D’où peut-être cette tranquillité qui se dégage du déjeuner sur l’herbe d’Edouard Manet où les personnages semblent échapper à toute obligation dans ce décor verdoyant. Alors que jusqu’ici la représentation de la nudité était réservée aux figures mythologiques, ce tableau fit scandale en montrant une femme ordinaire nue assise à même le sol dans une scène quotidienne de déjeuner sur l’herbe. Mais ce tableau nous intéresse davantage en tant qu’il a alimenté une forme d’iconographie du temps libre bourgeois. À la fin du XIXème siècle, l’essor d’une puissante classe bourgeoise profitant de l’industrialisation et souhaitant s’épanouir en dehors du travail lucratif correspond à la mise en place d’une économie des loisirs. Alors que l’aristocratie vivait ses loisirs majoritairement dans des espaces privés (théâtres, bibliothèques et salles de réceptions privées dans les châteaux et résidences de campagne), la bourgeoisie investit l’espace public pour se divertir. Ainsi, théâtres, cafés et salles de spectacles fleurissent à la belle époque et les nombreuses représentations impressionnistes de baignades urbaines et de déjeuner sur l’herbe témoignent de la volonté de cette nouvelle classe de se montrer heureuse et libérée du joug du travail. L’archétype de l’image créée par Manet, soit l’image d’un groupe d’individus partageant à même le sol un moment de vie échappant à toute activité productrice est aujourd’hui encore diffusé et valorisé comme symbole de tranquillité, de joie de vivre et deoisiveté. En témoignent les hashtags #chill #goodvibes et #vacation en dessous de nos corps languissants sur le touffu gazon d’un jardin public.

(fig 3) – Edouard Manet, déjeuner sur l’herbe, huile sur toile, 1863. 

Mais dans les yeux de nos artistes, la béatitude est-elle la seule élue de nos déjeuners sur l’herbe contemporains ? Nous nous sommes arrêtés sur le travail d’une jeune peintre suisse. Noémie Pfister produit de grands paysages à l’huile et à l’acrylique où sont insérés des personnages au visage monstrueux et dont les vêtements nous font penser à ceux de raveurs. Pourtant, aucune fête à l’horizon dans ces toiles où cohabitent un grand calme avec une dimension inquiétante incarnée par la course terrifiante de ces cavaliers fantômes tout droit sortis des vapeurs de cigarette des personnages de la figure 4.
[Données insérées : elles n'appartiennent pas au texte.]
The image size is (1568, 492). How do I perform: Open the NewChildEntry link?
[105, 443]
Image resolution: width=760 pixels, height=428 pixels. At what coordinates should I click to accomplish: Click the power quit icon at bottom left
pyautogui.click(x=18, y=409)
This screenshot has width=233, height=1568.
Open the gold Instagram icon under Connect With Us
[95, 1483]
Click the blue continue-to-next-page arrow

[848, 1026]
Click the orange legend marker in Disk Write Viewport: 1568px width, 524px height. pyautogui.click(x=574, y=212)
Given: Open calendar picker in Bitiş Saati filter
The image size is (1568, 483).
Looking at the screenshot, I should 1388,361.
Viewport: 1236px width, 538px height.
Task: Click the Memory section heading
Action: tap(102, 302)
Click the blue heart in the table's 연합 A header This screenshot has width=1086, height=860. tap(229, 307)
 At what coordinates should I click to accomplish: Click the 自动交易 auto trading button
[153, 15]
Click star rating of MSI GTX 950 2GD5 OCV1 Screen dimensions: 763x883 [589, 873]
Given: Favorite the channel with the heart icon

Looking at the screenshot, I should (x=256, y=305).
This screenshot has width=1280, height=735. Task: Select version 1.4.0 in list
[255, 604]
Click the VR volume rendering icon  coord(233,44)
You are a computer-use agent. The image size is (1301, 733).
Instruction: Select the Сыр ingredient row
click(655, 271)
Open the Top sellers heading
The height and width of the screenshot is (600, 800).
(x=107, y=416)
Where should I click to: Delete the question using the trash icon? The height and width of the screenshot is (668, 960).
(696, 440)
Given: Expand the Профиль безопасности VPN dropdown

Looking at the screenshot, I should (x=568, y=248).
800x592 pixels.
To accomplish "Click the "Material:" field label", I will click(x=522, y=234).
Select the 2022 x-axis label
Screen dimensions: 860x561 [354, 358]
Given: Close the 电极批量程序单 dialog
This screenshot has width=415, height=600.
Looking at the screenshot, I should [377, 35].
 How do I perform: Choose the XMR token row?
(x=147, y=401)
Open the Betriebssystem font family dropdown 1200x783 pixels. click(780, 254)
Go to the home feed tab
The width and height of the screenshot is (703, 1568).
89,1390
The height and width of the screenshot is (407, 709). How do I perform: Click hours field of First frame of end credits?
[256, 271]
(fig 4) – Noémi Pfister, Happily Aging & Dying, huile sur toile 2022

Sur le tableau Speaking Rest (figure 6), le panier de fruit de Manet et de Titien a cédé sa place à une nature morte toute contemporaine : des bouteilles de bière jonchées au sol de façon anarchique évoquant plus l’excès que l’abondance. Les personnages de Noemi Pfister reprennent néanmoins à la tradition des déjeuners sur l’herbe l’aspect de communion entre les figures. Même si une puissante solitude s’en dégage parfois, les corps forment un ensemble soudé. Le caractère oisif des personnages est également présent, l’aridité des paysages indiquant bien leur isolement par rapport à la vie active. Enfin, le critère du repos bourgeois, qui est celui d’être joyeux, n’est pas présent dans les scènes de l’artiste suisse. Quelque chose du repos pendant la fuite d’Égypte subsiste bel et bien dans l’univers de Noémie Pfister, celui-ci semble plus être la cause d’un épuisement physique et moral que d’un état savouré comme tel.

(fig 6) – Noemi Pfister, Speaking Rest, huile sur toile, 306 x 195 cm, 2023.